Madame la présidente, monsieur le rapporteur, mesdames et messieurs les députés, pour ma part, je travaille au sein du Laboratoire d'océanographie et du climat : expérimentations et approches numériques (LOCEAN-IPSL), basé à Paris, sur le site de Jussieu. C'est un des neuf laboratoires de l'Institut Pierre Simon Laplace. Bien que n'étant pas situé au bord de la mer, le LOCEAN est le plus gros laboratoire d'océanographie de France : il emploie environ 200 personnes, dont la moitié de permanents. Nous avons plusieurs tutelles : le CNRS, mais aussi l'Université Pierre-et-Marie-Curie – appelée Sorbonne Université depuis le 1er janvier 2018 –, l'Institut de recherche pour le développement (IRD) – ce qui nous conduit à avoir de nombreux chantiers au Sud, en particulier dans les zones tropicales –, et le Muséum d'histoire naturelle.

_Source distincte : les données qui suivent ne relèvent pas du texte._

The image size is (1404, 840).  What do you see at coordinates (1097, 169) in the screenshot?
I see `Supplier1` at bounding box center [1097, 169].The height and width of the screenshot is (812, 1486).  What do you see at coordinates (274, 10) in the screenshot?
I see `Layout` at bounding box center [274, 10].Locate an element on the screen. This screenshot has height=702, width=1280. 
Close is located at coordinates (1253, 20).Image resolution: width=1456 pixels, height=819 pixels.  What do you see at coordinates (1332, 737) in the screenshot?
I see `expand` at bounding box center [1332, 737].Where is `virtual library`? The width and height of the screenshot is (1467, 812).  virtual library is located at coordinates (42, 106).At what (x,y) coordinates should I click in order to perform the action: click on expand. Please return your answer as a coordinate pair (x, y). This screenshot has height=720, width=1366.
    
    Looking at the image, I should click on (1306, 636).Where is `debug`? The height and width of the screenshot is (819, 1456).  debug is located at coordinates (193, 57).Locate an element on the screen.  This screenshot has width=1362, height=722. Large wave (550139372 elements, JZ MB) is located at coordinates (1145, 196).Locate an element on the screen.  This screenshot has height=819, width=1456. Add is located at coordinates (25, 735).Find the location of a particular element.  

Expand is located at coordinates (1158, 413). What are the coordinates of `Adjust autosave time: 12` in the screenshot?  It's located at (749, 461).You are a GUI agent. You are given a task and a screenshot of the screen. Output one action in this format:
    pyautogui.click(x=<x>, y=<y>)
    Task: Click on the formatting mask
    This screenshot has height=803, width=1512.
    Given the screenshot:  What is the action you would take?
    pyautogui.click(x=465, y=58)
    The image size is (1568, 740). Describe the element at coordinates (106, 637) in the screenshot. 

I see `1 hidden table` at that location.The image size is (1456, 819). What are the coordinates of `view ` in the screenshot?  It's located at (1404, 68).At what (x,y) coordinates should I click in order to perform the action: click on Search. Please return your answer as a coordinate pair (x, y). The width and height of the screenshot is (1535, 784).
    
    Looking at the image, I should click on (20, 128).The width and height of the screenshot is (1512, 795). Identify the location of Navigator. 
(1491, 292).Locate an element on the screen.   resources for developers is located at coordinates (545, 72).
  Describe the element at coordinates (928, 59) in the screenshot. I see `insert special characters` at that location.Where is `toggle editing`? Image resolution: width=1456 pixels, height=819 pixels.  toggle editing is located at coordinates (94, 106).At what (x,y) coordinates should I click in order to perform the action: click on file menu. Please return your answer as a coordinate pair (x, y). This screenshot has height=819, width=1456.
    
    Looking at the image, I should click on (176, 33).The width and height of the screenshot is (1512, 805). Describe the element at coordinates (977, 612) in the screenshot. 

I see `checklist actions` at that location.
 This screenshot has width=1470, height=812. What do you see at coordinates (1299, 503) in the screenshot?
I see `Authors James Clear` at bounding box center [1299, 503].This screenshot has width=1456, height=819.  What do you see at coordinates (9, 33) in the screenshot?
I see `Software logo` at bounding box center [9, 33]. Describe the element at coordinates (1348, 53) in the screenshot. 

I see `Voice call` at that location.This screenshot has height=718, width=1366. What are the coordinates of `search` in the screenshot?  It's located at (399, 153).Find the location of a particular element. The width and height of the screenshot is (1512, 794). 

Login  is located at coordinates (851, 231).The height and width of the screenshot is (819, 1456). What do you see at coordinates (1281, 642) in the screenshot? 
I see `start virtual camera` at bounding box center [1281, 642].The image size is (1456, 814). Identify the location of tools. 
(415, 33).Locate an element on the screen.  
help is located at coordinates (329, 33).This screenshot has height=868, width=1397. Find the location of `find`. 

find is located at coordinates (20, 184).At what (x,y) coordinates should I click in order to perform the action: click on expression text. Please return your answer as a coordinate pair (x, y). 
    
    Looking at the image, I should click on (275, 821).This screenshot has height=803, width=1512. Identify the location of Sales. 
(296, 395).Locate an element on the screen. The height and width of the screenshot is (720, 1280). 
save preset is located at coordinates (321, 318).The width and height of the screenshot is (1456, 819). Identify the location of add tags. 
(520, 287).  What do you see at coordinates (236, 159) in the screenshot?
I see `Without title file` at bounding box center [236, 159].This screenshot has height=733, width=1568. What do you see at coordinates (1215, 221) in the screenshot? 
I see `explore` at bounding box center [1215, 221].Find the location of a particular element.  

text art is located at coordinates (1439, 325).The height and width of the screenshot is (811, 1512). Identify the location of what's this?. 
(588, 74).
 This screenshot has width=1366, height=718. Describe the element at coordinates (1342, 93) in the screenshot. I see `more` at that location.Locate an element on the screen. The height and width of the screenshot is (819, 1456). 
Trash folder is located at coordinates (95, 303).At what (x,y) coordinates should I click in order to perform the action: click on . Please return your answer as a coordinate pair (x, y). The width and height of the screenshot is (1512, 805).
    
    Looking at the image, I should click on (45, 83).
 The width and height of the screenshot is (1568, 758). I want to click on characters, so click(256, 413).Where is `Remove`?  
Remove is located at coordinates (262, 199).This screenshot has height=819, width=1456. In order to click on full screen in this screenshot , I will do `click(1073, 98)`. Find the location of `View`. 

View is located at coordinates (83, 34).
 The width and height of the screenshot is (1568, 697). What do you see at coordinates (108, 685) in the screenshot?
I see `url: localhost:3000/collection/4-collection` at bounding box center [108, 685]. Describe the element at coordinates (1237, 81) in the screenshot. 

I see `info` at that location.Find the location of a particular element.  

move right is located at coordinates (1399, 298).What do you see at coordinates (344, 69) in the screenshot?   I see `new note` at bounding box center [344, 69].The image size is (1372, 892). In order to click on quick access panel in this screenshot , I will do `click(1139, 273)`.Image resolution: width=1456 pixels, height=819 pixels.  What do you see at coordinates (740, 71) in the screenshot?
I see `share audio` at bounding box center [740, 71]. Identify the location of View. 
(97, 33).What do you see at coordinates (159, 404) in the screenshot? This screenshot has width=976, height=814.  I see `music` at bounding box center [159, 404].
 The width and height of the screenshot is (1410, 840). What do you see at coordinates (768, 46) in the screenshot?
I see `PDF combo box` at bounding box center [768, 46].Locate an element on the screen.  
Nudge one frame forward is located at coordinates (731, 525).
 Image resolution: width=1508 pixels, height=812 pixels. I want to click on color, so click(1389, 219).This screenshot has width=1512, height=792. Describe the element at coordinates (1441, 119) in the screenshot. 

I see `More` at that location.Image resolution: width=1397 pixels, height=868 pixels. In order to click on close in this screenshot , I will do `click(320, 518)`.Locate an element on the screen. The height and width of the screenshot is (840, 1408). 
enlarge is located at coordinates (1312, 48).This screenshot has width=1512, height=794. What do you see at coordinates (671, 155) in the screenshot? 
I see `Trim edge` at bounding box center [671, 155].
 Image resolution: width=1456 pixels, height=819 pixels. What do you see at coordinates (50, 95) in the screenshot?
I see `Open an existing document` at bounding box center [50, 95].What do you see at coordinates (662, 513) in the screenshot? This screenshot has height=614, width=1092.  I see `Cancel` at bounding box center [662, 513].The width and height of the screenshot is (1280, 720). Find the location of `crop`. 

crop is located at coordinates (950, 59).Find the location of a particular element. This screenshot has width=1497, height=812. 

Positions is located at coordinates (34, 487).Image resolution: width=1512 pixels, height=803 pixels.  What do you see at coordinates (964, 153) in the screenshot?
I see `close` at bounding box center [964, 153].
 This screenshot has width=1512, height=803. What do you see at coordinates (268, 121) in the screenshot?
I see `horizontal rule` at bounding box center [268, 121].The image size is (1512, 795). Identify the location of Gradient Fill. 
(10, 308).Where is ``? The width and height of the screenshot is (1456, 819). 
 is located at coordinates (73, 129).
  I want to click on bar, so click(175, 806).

Nos thématiques de recherche sont assez larges et certaines se recoupent avec celles du LEGOS, notamment lorsqu'il s'agit de comprendre la circulation de l'océan. Une grande partie de notre activité est constituée de campagnes d'observation en mer – essentiellement en milieu hauturier – destinées à comprendre le rôle de l'océan en matière climatique, mais nous effectuons également de la modélisation : le LOCEAN est le fer de lance de la modélisation européenne, avec le modèle NEMO (Nucleus for European Modelling of the Ocean), devenu plate-forme de modélisation numérique de l'océan servant pour de nombreuses applications, que ce soit en matière opérationnelle – avec Mercator Océan à Toulouse – ou en recherche fondamentale ; c'est un des cinq ou six modèles utilisés au niveau mondial pour effectuer les simulations répertoriées par le GIEC.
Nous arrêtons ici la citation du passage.